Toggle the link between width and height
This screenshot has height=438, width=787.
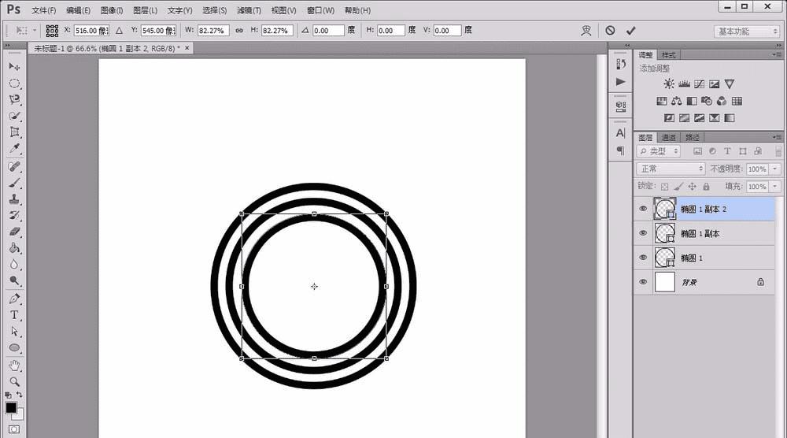[x=239, y=31]
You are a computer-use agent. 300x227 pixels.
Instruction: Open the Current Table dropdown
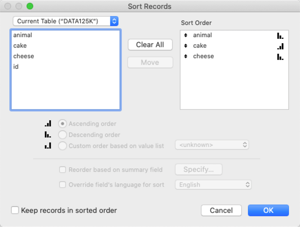tap(66, 21)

============================================================

_Instructions for the task_
Restate the listing above word for word, and skip the pictures.

_Exercise response_
Toggle the link between width and height
This screenshot has height=438, width=787.
[x=239, y=31]
You are a computer-use agent. 300x227 pixels.
Instruction: Open the Current Table dropdown
tap(66, 21)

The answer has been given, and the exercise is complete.